For Network & Router Administrators

• Perform hardware factory resets on any potentially affected SOHO routers — The FBI’s advisory for Operation Masquerade explicitly notes that a reboot alone does not remove APT28’s implants. A factory reset followed by firmware upgrade is required.
• Change all default usernames and passwords — APT28’s FrostArmada primarily exploited credential reuse and default credentials on TP-Link and MikroTik devices.
• Restrict WAN-side remote management access via firewall rules — No router’s management interface should be reachable from the internet unless strictly necessary.
• Verify DNS server settings across all network segments — Especially on VPN-connected endpoints, confirm that the DNS servers configured by DHCP are the ones you intended to use.
• Establish firmware update monitoring — SOHO routers rarely auto-update. Create a process for tracking and applying firmware releases.

For Individual Users

• Check your router’s DNS settings — Log into your router’s administration panel and confirm the DNS servers listed are your ISP’s or a trusted public resolver (e.g., 1.1.1.1, 8.8.8.8), not an unknown IP.
• Use a browser with built-in DoH — Modern browsers support DNS over HTTPS, bypassing router-level DNS redirection for browser traffic.
• Verify SSL certificate details on sensitive sites — On banking, exchange, or DeFi sites, click the padlock and confirm the certificate is issued to the organization you expect. A hijacked domain may have a valid cert for the wrong entity.
• For DeFi users: bookmark the official URL and verify the domain on every visit — The CoW Swap attack served a pixel-perfect clone. Always confirm the full domain (not just the page appearance) before connecting a wallet or signing transactions.

Conclusion

The events of the past year have demonstrated that DNS is not a solved problem — it is an active battlefield. Nation-state actors like APT28 are weaponizing millions of home routers at a time.
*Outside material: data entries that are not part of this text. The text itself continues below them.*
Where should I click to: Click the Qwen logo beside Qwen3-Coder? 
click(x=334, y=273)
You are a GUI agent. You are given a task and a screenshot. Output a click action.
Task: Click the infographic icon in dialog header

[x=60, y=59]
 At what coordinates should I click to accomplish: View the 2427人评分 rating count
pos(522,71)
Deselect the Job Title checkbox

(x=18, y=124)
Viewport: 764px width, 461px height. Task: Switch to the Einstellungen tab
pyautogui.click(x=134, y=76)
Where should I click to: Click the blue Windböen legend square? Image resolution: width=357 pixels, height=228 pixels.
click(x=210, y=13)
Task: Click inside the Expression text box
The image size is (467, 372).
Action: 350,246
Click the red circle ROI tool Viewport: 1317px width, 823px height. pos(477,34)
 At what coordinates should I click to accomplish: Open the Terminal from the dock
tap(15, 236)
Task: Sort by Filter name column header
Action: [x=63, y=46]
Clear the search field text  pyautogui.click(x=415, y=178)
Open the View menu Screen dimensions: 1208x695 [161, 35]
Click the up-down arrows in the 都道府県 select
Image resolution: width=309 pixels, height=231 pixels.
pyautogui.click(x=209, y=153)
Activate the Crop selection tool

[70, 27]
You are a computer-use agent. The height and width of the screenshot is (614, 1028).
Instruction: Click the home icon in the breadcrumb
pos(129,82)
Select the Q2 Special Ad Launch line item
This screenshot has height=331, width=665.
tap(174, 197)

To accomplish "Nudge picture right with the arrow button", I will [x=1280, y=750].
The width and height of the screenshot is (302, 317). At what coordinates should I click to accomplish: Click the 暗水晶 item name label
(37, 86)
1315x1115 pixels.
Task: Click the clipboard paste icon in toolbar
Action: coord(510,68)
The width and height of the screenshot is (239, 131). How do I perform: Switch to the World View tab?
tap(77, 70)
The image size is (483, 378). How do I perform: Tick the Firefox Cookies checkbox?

Financially motivated attackers are defrauding DeFi users by exploiting the gap between blockchain security and web-layer vulnerability. Opportunistic actors like Hazy Hawk are systematically harvesting organizations’ forgotten cloud resources, quietly redirecting trusted domains to malware for years before detection.

The defenses exist: DNSSEC, domain locks, DoH/DoT, CNAME auditing, patched resolvers, and hardened routers. What has historically been lacking is urgency. The APT28 campaign, CoW Swap’s $1.2M loss, and 706,000 exposed BIND resolvers make the urgency undeniable. DNS security is not an IT backlog item — it is the front door of the internet, and it is under sustained, sophisticated attack.